The Federal Reserve has indicated that they will continue to hike up interest rates in spite of criticism from president Donald Trump and others who see the hike as damaging to the economy. The Feds officials are dedicated to the belief that rising rates will contribute to a more stable economy.
If you have student loans, credit card debt, or a home equity line of credit, you may be seeing the cost of those loans jump up yet again. A summary of the September 25-26 Federal Open Market Committee session reflected both confidence in the rate of economic growth and some hesitancy over the impact that tariffs might have on the future path, according to a report by CNBC.
Unfortunately, ultimately, the committee unanimously voted to approve a quarter-point hike to its benchmark rate target, with members indicating that more increases are on the way. The increase took the target range to 2 percent to 2.25 percent. Although this news isn’t exactly new, it has now begun to have a negative effect on the wallets of some Americans and on the federal government. As the government continues to commit suicide with their rising national debt, soon, just the interest on the debt will surpass the United States’ bloated military budget.
“With regard to the outlook for monetary policy beyond this meeting, participants generally anticipated that further gradual increases in the target range for the federal funds rate would most likely be consistent with a sustained economic expansion, strong labor market conditions, and inflation near 2 percent over the medium term,” the minutes read.
Even though Trump has criticized the rising rates, the Fed turned the tables on him, saying his policies aren’t much better. “Despite this optimism [over a strong economy], a number of contacts cited factors that were causing them to forego production or investment opportunities in some cases, including labor shortages and uncertainty regarding trade policy,” the minutes said. “In particular, tariffs on aluminum and steel were cited as reducing new investment in the energy sector. Contacts also suggested that firms were attempting to diversify the set of countries with which they trade — both imports and exports — as a result of uncertainty over tariff policy,” the summary added.

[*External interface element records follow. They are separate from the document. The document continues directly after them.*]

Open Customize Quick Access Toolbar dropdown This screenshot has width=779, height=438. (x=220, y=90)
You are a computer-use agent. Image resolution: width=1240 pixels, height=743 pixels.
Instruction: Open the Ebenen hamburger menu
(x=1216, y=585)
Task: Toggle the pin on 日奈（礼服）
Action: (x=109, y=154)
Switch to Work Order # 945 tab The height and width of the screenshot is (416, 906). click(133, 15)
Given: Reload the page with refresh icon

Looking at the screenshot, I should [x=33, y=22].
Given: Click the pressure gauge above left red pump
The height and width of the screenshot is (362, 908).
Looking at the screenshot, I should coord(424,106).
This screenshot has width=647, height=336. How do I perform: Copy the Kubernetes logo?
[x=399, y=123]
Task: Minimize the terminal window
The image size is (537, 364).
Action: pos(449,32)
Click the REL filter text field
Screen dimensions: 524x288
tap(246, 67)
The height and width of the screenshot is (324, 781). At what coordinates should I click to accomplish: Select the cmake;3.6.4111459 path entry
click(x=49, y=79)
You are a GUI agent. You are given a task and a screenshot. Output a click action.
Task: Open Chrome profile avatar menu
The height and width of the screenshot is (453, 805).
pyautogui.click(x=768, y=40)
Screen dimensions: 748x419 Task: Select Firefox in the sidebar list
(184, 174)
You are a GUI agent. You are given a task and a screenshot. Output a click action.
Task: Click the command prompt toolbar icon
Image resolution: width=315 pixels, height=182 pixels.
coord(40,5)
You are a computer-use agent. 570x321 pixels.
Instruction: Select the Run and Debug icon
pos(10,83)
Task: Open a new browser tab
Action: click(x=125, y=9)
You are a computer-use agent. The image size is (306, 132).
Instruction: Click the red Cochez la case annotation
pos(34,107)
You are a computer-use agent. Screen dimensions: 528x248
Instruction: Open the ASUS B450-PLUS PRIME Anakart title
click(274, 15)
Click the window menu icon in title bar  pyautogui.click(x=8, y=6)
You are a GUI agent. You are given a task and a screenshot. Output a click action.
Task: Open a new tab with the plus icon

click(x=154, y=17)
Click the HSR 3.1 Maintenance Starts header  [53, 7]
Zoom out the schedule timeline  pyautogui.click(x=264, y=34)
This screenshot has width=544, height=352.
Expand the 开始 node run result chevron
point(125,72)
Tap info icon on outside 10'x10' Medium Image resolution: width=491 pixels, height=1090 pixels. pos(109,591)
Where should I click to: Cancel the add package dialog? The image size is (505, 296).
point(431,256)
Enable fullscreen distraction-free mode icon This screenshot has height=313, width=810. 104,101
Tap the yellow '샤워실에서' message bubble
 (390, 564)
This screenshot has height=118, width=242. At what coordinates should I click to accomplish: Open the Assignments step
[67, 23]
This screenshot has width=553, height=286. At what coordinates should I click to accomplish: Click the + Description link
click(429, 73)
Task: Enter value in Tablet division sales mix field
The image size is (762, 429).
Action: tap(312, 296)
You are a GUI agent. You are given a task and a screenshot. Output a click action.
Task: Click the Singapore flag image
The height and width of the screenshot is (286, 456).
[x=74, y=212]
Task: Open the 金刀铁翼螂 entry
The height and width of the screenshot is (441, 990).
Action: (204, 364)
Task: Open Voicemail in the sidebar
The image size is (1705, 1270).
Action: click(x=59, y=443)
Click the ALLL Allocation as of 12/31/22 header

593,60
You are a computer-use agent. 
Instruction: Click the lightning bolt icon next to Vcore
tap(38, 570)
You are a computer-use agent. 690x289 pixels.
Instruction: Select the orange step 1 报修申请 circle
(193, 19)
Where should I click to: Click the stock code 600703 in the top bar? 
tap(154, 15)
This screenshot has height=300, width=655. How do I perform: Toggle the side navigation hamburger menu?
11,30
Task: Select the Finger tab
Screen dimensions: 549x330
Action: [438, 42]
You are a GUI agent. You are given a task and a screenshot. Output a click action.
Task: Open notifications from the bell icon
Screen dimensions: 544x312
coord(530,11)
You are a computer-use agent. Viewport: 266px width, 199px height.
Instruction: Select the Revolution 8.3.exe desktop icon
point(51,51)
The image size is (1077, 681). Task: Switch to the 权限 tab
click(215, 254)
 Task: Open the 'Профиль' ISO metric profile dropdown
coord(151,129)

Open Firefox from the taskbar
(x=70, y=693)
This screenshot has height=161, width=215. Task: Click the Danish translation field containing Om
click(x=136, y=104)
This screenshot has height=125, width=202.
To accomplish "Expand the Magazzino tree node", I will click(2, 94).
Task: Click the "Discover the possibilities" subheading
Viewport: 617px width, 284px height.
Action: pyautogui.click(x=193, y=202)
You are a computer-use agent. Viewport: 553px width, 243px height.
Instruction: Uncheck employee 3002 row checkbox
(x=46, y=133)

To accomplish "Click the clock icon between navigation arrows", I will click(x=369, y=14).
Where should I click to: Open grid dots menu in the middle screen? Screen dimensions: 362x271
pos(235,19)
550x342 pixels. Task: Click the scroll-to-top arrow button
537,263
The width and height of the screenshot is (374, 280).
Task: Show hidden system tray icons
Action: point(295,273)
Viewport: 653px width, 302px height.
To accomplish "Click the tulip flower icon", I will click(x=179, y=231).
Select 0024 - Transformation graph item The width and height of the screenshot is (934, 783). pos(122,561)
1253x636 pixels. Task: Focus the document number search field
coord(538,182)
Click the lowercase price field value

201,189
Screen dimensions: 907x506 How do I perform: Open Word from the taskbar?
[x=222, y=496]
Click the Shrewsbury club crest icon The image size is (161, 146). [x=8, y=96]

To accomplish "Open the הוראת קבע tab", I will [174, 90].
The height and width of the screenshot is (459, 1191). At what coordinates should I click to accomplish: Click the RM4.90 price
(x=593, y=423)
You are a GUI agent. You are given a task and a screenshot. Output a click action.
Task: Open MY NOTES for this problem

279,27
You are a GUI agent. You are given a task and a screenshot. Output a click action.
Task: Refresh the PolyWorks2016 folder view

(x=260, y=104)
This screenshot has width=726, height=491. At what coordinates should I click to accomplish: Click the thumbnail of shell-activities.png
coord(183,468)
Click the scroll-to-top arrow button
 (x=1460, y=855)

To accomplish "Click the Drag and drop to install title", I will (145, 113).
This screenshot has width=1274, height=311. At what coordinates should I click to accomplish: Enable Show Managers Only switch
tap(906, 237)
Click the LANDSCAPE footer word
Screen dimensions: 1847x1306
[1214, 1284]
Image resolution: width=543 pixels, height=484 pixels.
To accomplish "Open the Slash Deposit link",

The move to hike rates again is in keeping with recent remarks from several Fed officials, who appear to be veering away from targeting a longer-run “neutral” rate that is neither restrictive nor accommodative and instead, letting economic data and financial conditions be the guide. The minutes note that all future policy moves would “depend on the evaluation of incoming information and its implications for the economic outlook. “In this context, estimates of the level of the neutral federal funds rate would be only one among many factors that the Committee would consider in making its policy decisions.”